### [To do]
Convert the entries into a Markdown table with the columns Row and Text, numbering each line and skipping blank lines. Begin at the line that contains "This screenshot has width=452, height=480." and stop after the line that contains "Action: (29, 137)".

### [Listing]
START
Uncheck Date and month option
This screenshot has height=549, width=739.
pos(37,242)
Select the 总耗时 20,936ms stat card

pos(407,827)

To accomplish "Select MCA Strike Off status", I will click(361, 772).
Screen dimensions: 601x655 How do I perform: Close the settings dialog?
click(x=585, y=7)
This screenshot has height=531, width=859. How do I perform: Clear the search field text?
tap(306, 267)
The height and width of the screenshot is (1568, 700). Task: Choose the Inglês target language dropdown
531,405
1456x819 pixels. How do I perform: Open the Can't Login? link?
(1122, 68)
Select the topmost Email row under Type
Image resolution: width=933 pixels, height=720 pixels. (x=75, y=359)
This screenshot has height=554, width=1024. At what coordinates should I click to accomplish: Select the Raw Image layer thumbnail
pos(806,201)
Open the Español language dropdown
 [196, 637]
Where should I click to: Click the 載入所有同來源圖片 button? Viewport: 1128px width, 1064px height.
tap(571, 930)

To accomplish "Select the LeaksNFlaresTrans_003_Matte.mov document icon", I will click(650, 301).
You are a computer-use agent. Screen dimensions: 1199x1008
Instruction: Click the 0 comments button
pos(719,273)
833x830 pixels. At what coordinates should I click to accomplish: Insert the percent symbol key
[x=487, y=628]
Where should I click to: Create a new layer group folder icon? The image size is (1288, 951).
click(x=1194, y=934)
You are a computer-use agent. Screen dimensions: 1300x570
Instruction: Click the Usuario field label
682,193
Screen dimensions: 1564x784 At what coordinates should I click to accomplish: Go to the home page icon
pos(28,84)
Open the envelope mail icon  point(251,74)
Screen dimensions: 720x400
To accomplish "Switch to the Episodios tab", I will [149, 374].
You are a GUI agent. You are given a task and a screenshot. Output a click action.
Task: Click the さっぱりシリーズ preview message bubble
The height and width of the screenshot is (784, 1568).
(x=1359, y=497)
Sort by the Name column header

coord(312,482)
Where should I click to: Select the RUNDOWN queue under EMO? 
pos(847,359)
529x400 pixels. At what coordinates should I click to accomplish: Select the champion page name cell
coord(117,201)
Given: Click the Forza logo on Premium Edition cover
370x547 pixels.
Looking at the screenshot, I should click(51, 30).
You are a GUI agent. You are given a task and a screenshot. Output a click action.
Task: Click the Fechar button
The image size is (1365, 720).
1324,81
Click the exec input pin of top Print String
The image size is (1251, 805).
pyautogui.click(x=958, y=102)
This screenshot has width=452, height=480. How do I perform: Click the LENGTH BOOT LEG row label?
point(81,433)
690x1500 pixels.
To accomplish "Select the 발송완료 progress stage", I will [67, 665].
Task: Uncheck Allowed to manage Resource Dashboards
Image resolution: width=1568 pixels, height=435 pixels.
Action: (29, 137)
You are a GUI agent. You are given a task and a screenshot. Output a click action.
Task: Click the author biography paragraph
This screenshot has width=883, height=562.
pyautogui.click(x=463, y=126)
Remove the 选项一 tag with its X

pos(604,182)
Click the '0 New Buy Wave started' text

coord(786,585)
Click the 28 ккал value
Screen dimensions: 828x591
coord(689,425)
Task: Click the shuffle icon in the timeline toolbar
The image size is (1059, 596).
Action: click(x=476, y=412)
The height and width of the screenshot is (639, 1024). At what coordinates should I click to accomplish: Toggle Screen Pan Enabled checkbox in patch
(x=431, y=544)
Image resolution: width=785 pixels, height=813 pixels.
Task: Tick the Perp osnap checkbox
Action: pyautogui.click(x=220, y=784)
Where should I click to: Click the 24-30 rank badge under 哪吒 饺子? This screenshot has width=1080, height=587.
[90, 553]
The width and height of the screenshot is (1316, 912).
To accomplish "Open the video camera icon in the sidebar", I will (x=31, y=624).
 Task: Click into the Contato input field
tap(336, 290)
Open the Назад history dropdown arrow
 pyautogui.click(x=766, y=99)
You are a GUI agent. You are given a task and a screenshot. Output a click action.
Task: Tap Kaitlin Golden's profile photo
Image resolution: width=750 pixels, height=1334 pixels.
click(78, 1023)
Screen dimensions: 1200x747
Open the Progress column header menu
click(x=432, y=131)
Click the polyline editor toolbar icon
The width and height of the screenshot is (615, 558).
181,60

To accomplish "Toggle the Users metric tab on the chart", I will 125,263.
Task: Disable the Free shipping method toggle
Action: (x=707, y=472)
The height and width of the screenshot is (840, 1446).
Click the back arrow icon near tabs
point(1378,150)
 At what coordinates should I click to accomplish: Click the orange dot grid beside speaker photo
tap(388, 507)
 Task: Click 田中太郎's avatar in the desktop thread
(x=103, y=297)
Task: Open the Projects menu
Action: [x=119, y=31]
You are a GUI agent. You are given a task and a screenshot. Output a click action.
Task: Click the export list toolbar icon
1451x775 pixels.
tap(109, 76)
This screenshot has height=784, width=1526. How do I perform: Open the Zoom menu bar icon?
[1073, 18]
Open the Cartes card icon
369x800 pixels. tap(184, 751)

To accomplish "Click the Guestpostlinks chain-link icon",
END
### [Exercise solution]
| Row | Text |
|---|---|
| 1 | This screenshot has width=452, height=480. How do I perform: Click the LENGTH BOOT LEG row label? |
| 2 | point(81,433) |
| 3 | 690x1500 pixels. |
| 4 | To accomplish "Select the 발송완료 progress stage", I will [67, 665]. |
| 5 | Task: Uncheck Allowed to manage Resource Dashboards |
| 6 | Image resolution: width=1568 pixels, height=435 pixels. |
| 7 | Action: (29, 137) |